By John F. Byrne (?-?).
First appearance: Ellery Queen's Mystery Magazine, September 1959.
Reprinted in Ellery Queen’s Mystery Magazine (Australia), November 1959 and EQMM (U.K.), November 1959.
Short story (16 pages).
Online at Archive.org (HERE).
(Parental caution: Mild profanity.)
"There would not be one honest tear if I were dead tomorrow."
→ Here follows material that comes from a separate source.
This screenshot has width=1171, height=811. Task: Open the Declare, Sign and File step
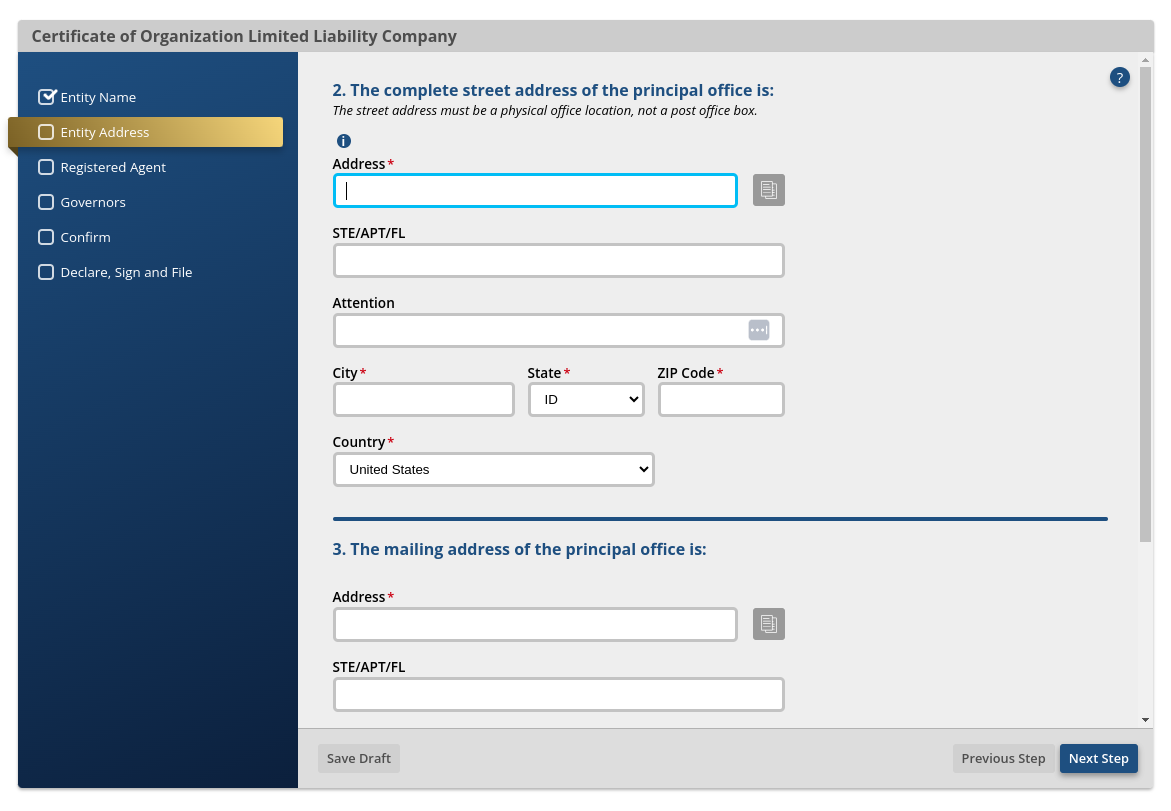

Can too much ever be made of a dying clue? The vicious murder and robbery of a faded theater star who leaves one behind would seem at first to be of the "passing tramp" variety, but Exendine isn't buying it: "She was killed by someone who knew her well. She was killed for reasons in her house—by someone here in her house."
Major characters:
~ Jessie:
"You scorched the hides of one and all, I hear. What come over you? You never got
too loud before."
~ Doronda Rice:
"She was scrawling a mustache, signing the killer's name, as the second blow, the
death stroke, was slashing . . ."
~ Exendine:
". . . the D.A.'s workhorse . . ."
~ Sergeant Dowson:
"It's a gasser for the tabloids."
~ Colonel George French:
"I don't like to see good citizens, decent, innocent people herded and bullied for
hours by capering apes who should be chasing some red-handed moron."
~ Leo Strawn:
". . . a frustrate monk . . ."
~ Rosemary Orr:
". . . a fawn in hiding . . ."
~ Harlan Lundquist:
". . . sharp as a whip."
~ Carl and Pearl Kinvarra:
"He's a sweaty roustabout and she's a codfish cake."
Resources:
- "she didn't exactly rival the Barrymores": It's a mild understatement for Wikipedia (HERE) to tell us, "The Barrymore family is an American acting family." They have been the definitive acting family for almost two centuries.
- "The Mystery of the Third Mustache" is the only entry on The FictionMags Index for John F. Byrne, and nothing else about him is currently available.